Erläuterung der Relevanzeinstufung

01 Straßen >> Straßen - Neubau >> 4-2 Anlagebedingte Barriere- oder Fallenwirkung / Individuenverlust


Wirkfaktorengruppe:
4 Barriere- oder Fallenwirkung / Individuenverlust
   
Wirkfaktor:
4-2 Anlagebedingte Barriere- oder Fallenwirkung / Individuenverlust
   
Relevanz des Wirkfaktors: 
regelmäßig relevant (2)


Erläuterungen

Beim Neubau von Straßen kommt es regelmäßig zu anlagebedingten Barriere- oder Fallenwirkungen bzw. Individuenverlusten.

Die Tötung von Tieren ist regelmäßig auf eine Kollision mit baulichen Bestandteilen des Vorhabens (z. B. Brücken, Glaswänden) zurückzuführen oder darauf, dass Tiere aus fallenartig wirkenden Anlagen (z. B. Gullis, Schächte, Gruben, Becken) nicht mehr entkommen können und darin verenden.

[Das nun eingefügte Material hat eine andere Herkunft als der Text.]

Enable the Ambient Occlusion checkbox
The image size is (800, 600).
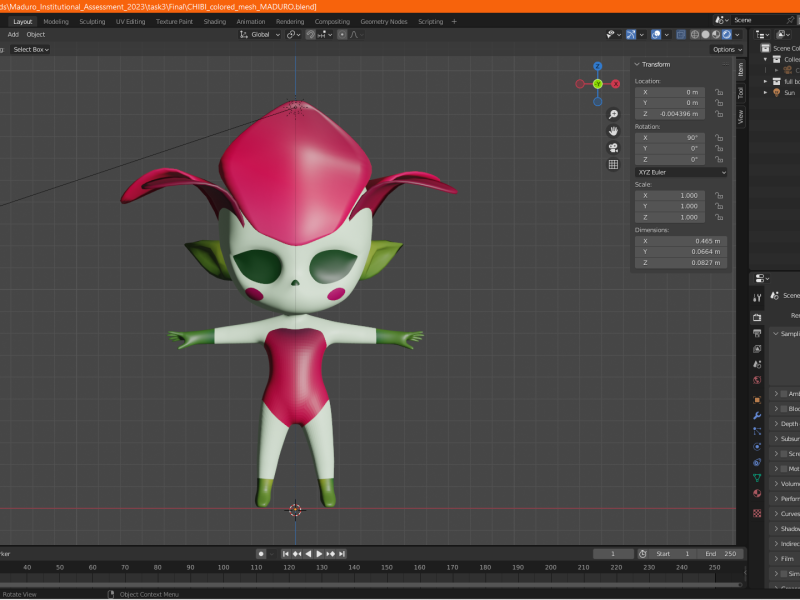coord(784,394)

Eine anlagebedingte Barrierewirkung kann einerseits durch die Trasse oder ihre Bauwerke (Damm- oder Einschnittlagen, Wildzäune, Lärmschutzwände oder -wälle), andererseits aber auch durch veränderte standörtliche, mikroklimatische oder strukturelle Bedingungen (z. B. relative Offenheit und Strukturfreiheit der Trasse) hervorgerufen werden. Zusätzlich können andere Faktoren (s. unter Wirkfaktorgruppe 5) zur Meidung bestimmter Bereiche führen und somit eine Barrierewirkung verstärken. Auch eine hohe Mortalitätsrate führt zu einer gewissen Barrierewirkung.